— What this task involves —
Find the lines of the listing that contain the string "badge", and return them.

— Available data —
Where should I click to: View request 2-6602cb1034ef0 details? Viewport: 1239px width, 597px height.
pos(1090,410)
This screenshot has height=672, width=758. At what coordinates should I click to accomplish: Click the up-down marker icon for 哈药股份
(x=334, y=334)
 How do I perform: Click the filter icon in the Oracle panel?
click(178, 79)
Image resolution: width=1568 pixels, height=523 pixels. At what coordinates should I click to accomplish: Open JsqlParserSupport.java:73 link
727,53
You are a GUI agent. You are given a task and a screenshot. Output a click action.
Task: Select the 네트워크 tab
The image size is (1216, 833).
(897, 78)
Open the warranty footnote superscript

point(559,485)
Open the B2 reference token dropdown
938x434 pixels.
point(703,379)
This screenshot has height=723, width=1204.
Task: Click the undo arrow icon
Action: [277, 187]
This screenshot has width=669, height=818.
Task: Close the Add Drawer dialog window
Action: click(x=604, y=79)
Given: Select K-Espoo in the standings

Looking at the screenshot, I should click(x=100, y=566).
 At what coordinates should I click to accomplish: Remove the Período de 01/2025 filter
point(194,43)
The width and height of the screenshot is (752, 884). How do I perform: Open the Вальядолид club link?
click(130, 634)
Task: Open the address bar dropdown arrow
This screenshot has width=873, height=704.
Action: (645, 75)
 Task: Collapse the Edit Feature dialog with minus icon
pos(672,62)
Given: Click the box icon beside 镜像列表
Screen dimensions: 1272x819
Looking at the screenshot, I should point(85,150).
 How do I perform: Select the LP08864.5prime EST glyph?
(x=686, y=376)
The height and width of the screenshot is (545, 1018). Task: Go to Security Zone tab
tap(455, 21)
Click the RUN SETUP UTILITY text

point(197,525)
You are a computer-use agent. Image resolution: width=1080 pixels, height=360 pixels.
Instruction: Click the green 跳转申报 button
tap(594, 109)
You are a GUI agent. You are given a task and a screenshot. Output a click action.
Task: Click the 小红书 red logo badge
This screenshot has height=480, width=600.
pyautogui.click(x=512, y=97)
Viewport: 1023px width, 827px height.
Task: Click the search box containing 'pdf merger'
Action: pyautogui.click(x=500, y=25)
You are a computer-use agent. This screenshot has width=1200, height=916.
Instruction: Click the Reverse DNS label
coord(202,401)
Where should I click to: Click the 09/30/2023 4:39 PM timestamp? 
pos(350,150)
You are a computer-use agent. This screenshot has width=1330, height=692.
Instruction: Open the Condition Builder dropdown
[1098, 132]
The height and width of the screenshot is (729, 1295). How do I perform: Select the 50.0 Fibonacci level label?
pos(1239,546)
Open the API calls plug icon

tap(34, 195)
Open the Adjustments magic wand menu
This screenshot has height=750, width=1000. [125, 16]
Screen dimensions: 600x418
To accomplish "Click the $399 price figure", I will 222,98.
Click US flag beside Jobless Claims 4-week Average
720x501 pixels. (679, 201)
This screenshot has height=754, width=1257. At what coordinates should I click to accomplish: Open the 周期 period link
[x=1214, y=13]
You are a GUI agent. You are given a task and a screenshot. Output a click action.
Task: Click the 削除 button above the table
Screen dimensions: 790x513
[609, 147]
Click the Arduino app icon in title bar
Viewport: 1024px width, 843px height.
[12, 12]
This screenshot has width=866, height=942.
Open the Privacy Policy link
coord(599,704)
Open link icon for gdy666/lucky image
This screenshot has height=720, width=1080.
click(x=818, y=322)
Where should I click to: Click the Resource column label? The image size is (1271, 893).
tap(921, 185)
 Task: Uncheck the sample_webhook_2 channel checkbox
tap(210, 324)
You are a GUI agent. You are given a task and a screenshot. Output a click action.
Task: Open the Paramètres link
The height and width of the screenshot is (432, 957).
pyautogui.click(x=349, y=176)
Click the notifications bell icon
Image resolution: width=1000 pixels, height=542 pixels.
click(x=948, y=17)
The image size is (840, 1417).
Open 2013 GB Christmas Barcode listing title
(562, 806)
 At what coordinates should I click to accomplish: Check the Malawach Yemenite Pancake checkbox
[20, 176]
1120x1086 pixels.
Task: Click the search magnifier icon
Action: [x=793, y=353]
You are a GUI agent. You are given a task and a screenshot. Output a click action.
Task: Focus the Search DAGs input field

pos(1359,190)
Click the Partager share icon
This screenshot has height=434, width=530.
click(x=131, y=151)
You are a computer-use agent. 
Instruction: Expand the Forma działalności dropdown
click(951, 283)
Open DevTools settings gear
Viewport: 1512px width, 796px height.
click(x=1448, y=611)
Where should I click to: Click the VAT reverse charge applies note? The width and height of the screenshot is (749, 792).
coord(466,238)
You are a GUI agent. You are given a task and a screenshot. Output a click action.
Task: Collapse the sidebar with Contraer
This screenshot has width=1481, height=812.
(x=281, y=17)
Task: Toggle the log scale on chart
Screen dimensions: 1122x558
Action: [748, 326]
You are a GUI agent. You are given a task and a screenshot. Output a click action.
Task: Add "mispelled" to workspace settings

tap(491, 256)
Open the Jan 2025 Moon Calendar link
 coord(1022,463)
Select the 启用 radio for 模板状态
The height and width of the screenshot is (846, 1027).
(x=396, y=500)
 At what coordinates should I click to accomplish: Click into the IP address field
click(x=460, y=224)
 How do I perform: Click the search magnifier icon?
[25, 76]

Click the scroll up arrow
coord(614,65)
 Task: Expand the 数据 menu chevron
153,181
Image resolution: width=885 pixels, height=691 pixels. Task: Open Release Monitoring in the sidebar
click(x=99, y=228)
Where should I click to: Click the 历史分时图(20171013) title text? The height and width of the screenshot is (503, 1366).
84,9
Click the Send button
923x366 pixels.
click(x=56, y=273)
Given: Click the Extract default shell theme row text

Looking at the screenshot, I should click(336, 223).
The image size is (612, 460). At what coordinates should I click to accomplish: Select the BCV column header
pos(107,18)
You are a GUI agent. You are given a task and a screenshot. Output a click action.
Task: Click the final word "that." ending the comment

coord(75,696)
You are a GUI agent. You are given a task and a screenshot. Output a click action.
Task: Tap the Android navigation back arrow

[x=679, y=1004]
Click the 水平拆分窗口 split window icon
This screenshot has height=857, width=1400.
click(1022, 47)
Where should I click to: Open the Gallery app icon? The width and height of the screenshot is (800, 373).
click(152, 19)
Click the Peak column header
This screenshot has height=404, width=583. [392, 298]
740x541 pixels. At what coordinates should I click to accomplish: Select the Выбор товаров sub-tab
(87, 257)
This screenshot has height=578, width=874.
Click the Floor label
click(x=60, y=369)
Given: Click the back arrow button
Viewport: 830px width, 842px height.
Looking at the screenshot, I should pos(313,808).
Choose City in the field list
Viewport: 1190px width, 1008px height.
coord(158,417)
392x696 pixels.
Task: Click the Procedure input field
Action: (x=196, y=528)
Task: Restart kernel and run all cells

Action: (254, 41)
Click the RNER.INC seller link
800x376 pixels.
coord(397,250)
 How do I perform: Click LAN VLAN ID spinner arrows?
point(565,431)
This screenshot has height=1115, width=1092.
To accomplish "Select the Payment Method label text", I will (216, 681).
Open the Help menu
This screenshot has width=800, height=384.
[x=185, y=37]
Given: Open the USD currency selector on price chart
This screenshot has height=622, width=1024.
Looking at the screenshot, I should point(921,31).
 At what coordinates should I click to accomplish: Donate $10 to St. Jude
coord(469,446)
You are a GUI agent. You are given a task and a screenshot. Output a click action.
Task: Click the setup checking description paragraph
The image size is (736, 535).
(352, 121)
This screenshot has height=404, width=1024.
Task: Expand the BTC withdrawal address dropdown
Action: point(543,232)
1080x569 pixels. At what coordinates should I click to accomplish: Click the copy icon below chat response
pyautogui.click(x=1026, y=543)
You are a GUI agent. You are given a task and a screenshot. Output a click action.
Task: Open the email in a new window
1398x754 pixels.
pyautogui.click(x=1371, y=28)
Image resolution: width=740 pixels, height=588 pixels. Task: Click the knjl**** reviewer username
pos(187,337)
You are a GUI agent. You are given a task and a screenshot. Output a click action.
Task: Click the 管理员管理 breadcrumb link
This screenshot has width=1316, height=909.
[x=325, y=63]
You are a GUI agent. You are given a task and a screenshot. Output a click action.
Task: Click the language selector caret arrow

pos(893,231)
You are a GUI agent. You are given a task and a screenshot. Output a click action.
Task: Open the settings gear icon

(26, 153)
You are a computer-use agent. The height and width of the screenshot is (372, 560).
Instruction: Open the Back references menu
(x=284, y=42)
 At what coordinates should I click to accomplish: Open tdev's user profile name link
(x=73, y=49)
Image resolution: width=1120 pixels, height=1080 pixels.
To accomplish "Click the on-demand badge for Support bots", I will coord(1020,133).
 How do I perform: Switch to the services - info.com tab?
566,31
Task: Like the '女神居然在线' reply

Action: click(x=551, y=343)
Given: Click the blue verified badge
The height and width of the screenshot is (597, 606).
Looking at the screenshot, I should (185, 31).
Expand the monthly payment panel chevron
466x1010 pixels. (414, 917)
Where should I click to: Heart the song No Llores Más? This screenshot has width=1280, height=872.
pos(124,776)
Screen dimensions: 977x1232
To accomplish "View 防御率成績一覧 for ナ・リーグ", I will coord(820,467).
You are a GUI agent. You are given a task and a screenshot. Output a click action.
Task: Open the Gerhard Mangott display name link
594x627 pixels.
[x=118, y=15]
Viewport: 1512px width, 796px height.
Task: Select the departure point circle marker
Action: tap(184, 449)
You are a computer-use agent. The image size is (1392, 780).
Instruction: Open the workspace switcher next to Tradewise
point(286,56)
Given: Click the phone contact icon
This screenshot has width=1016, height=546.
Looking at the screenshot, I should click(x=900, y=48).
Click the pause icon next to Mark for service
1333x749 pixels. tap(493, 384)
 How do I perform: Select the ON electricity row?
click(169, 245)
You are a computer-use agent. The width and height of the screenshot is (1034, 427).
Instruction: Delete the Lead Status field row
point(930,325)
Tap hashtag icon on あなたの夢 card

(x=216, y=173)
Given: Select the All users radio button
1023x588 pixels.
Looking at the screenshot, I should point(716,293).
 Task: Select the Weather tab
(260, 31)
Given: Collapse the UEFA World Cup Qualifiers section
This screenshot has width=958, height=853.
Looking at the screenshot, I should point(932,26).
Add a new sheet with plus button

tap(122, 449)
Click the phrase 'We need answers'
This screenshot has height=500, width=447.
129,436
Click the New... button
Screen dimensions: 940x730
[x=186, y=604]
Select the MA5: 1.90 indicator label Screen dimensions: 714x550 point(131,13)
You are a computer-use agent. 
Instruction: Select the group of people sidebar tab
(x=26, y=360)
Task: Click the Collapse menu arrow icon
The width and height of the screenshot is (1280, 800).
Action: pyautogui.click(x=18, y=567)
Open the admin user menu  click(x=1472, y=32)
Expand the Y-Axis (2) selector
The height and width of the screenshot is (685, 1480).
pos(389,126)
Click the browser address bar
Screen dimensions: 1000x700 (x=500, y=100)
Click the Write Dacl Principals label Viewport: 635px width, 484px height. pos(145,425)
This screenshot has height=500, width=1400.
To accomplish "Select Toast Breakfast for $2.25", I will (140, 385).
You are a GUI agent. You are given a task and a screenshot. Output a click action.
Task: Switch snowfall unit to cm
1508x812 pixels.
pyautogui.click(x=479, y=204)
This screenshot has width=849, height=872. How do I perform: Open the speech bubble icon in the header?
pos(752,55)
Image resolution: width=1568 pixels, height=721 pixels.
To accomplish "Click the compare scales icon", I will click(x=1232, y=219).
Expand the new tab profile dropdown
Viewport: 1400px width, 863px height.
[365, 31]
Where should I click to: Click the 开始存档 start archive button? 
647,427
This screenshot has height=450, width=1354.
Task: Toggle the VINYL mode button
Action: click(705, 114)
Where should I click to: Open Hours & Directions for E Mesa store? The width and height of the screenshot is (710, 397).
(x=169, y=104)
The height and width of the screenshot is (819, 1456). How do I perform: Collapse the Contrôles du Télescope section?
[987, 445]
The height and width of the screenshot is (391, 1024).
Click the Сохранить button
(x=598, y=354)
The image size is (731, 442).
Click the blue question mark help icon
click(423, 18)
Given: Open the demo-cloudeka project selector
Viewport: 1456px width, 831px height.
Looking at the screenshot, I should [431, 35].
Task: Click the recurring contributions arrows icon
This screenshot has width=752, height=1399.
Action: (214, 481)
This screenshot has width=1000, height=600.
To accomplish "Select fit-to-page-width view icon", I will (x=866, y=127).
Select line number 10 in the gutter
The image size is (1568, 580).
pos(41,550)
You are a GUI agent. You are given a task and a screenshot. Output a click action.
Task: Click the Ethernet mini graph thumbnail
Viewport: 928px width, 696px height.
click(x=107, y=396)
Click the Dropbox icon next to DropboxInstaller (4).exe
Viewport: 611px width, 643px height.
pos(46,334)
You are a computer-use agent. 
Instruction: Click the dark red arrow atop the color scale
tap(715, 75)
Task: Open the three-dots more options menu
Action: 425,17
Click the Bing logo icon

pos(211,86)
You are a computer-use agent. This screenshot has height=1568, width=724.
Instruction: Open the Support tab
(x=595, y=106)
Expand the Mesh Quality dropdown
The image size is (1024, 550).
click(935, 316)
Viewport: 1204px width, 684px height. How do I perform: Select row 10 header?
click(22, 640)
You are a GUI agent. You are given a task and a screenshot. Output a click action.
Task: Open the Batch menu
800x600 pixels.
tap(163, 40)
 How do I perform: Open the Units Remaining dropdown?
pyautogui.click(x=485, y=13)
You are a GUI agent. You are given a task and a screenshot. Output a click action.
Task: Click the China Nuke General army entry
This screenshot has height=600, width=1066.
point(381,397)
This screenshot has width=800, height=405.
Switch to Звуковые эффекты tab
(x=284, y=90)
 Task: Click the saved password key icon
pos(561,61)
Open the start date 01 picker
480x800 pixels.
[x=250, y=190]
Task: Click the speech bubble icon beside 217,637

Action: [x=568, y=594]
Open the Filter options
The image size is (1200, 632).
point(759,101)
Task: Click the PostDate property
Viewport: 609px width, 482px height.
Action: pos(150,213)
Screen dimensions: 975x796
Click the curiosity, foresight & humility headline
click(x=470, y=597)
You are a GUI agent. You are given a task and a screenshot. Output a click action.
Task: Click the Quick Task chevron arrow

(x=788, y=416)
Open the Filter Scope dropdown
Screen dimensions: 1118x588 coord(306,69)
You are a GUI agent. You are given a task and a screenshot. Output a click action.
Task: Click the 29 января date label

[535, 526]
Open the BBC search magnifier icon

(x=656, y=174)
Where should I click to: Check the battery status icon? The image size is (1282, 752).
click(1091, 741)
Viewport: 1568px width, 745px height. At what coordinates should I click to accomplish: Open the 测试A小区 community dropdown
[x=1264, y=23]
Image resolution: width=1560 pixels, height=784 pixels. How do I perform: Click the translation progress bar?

— Output below —
Task: Click the 小红书 red logo badge
To accomplish "Click the on-demand badge for Support bots", I will coord(1020,133).
Given: Click the blue verified badge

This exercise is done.